**Requisitos do exercício**:
[A] Na comunicação ao país de 9 de julho de 2004, qual é a alternativa do Presidente da República à nomeação de um novo Primeiro-Ministro?
[B] Apresente como lista JSON de strings as linhas da listagem entre a que contém "You are a GUI" e a que contém "coordinates (424, 876).", inclusive. Cada linha deve ser uma string, e as linhas em branco ficam de fora.

┌─ Fonte

Comunicação ao País do
Presidente da República, Dr. Jorge Sampaio
Palácio de Belém - 09 de Julho de 2004
Portugueses,
Fui confrontado com a demissão do Governo como consequência da
aceitação por parte do Sr. Primeiro-Ministro do convite que lhe foi endereçado
para presidir à Comissão Europeia. Ou seja, com a interrupção do mandato do
Governo por sua própria iniciativa.
Entendi e entendo que a presença de um português à frente da Comissão
Europeia é um factor positivo e prestigiante para Portugal.
O Senhor Primeiro Ministro sabia que não podia fazer depender a sua
opção pessoal do modo como fosse resolvido o problema criado pela sua demissão.
A decisão do Presidente da República, perante essa circunstância, é sempre uma
decisão autónoma e livre.
A alternativa é conhecida de todos: ou o Presidente da República nomeia
um novo Primeiro Ministro, indicado pelo partido maioritário na Assembleia da
República, ou dissolve a Assembleia da República, e convoca eleições gerais
antecipadas.
Ponderei, sempre e até ao fim, ambas as possibilidades.
E nesse processo, mesmo antes de ouvir os partidos políticos com
representação parlamentar e o Conselho de Estado, entendi consultar um conjunto
de personalidades, incluindo os antigos Presidentes da República e Primeiros Ministros.

└─
┌─ Dados da tarefa

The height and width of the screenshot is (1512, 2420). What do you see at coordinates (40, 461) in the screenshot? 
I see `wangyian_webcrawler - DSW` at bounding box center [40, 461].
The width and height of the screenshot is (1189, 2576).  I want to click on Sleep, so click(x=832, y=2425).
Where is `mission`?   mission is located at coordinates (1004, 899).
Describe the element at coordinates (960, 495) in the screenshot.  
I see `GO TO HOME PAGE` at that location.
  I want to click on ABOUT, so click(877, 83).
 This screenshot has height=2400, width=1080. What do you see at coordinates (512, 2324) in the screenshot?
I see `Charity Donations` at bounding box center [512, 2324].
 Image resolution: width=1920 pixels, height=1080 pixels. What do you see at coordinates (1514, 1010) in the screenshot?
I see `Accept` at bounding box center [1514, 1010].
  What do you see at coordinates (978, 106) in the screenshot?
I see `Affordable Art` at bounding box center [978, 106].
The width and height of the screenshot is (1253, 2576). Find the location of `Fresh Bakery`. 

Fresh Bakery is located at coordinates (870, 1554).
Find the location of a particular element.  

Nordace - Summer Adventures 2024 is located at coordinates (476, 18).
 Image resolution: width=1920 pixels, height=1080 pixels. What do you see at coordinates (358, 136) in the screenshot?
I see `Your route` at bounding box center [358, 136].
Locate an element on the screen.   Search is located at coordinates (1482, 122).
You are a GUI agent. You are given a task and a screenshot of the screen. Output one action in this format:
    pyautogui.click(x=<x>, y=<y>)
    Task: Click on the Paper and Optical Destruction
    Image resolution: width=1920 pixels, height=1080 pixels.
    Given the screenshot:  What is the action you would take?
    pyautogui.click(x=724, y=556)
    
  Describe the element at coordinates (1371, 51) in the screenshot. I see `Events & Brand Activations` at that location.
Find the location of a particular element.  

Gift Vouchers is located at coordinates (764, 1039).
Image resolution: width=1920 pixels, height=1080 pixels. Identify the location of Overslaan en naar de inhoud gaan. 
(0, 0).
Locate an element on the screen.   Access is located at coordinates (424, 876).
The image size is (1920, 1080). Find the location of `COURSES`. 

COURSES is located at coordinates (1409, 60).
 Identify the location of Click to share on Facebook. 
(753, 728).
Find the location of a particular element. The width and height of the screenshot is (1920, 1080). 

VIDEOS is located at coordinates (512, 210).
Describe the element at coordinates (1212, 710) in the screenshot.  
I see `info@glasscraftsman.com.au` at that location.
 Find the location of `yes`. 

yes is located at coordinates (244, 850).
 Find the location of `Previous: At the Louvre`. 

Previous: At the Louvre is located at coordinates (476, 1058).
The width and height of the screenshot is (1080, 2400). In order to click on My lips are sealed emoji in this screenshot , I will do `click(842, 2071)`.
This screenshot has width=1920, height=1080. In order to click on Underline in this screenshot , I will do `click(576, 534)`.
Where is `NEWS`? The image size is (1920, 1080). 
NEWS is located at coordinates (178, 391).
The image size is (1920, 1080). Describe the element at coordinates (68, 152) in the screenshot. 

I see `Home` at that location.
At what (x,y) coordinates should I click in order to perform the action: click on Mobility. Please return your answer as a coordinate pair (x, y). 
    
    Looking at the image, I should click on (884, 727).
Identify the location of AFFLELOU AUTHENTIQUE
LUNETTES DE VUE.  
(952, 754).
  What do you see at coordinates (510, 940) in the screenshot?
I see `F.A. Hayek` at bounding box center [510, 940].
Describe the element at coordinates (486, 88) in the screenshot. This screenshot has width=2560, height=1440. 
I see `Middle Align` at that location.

└─

**Resultados finais**:
[A] Dissolver a Assembleia da República e convocar eleições gerais antecipadas.

[B]
[
  "You are a GUI agent. You are given a task and a screenshot of the screen. Output one action in this format:",
  "    pyautogui.click(x=<x>, y=<y>)",
  "    Task: Click on the Paper and Optical Destruction",
  "    Image resolution: width=1920 pixels, height=1080 pixels.",
  "    Given the screenshot:  What is the action you would take?",
  "    pyautogui.click(x=724, y=556)",
  "  Describe the element at coordinates (1371, 51) in the screenshot. I see `Events & Brand Activations` at that location.",
  "Find the location of a particular element.  ",
  "Gift Vouchers is located at coordinates (764, 1039).",
  "Image resolution: width=1920 pixels, height=1080 pixels. Identify the location of Overslaan en naar de inhoud gaan. ",
  "(0, 0).",
  "Locate an element on the screen.   Access is located at coordinates (424, 876)."
]